During the lunch hour(s), I used my time to visit the vendors. I bought several of the Picture and Children’s Book Award nominees for the next school year, and I relaxed a bit. A bit too much, in fact. There weren’t really enough vendors to fill a two-hour lunch break. :-/
Two more concurrent sessions were scheduled after the lunch break, and I attended an extremely intimidating session from Greenwood 50 librarians on integrating technology in the library and a session on using QR codes in the library. (I also found time to get a book autographed during the too-long break between these two sessions.)

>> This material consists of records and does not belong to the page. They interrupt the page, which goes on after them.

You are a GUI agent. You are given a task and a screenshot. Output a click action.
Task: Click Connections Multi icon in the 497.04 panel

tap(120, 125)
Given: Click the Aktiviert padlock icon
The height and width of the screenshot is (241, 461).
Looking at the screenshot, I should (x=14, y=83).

*Side note: I thought it was kind of crazy that Thursday, the only full day of conference, only offered four sessions to attend. There was too much down time, and the conference day could have started at least 30 minutes earlier.*
On Friday, we had one more general session first thing. The keynote address during this session was given by Toni Buzzeo, who reiterated a lot of what I’d heard in her preconference session.

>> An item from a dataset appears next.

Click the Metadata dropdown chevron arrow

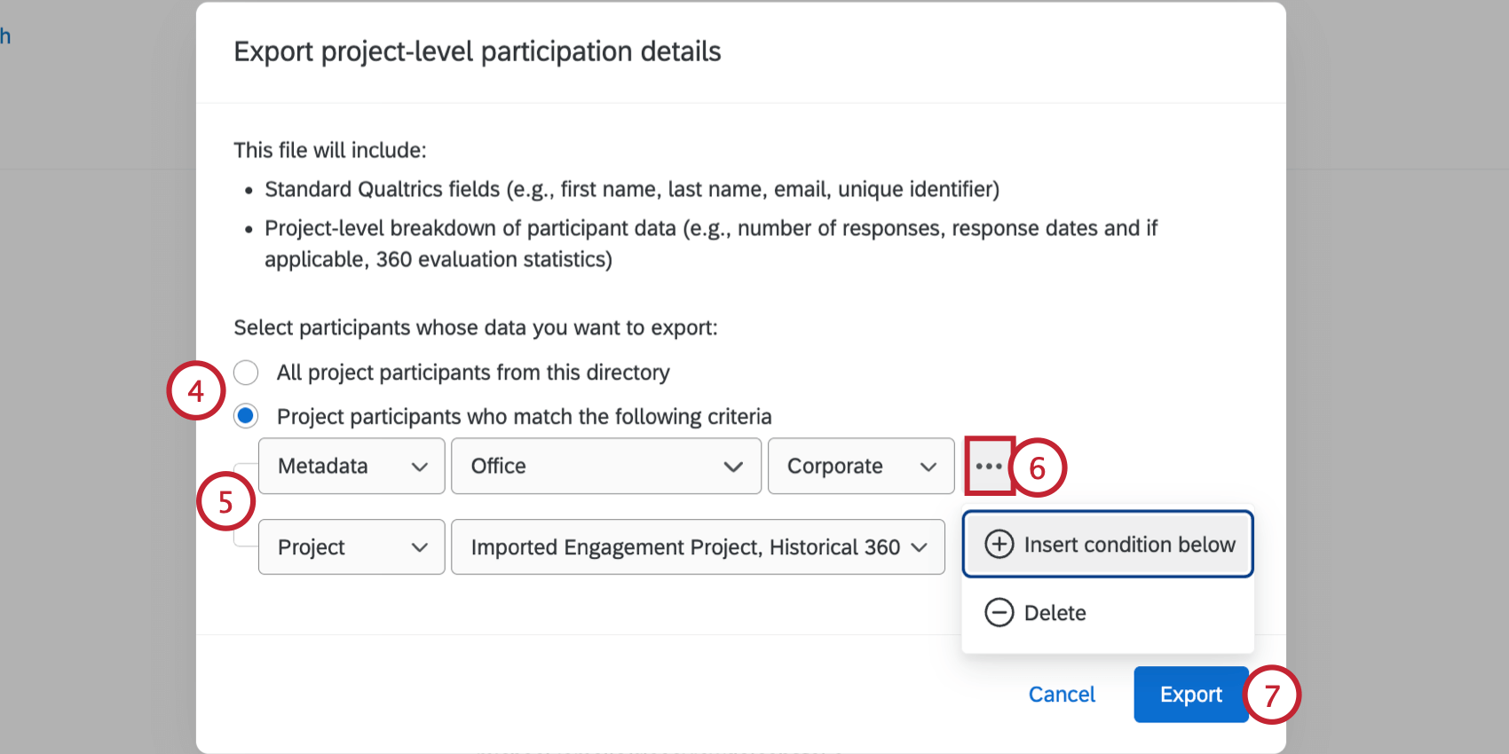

The final two concurrent sessions I attended were on MakerSpaces (which are great in theory–if you’ve got the actual space for them!) and “Don’t Worry, Be ‘Appy!” This last session featured some rock star librarians (Cathy Jo Nelson, Valerie Byrd Fort, Heather Loy, Jennifer Tazerouti, and others) talking about their favorite apps or websites to use with students. I took a lot away from this session–some things to use with my students and some to use with my nieces!
After that last session, my conference came to a close. I was sad to miss the Authors’ Luncheon, but I did receive word on the SC Book Award winners as soon as I got home. Yesterday, I created the graphic below to advertise the winners to my students. (Many of my 5th graders read both The Running Dream and Divergent, so they were interested in seeing the winners at every level.)
Overall, I was moderately pleased with this year’s conference experience, but there is definitely some room for improvement. I’m sure that next year’s conference planners will address the few problem areas and will work to make the 2015 SCASL Conference–and the 40th anniversary of the organization–one of the best we’ve ever seen!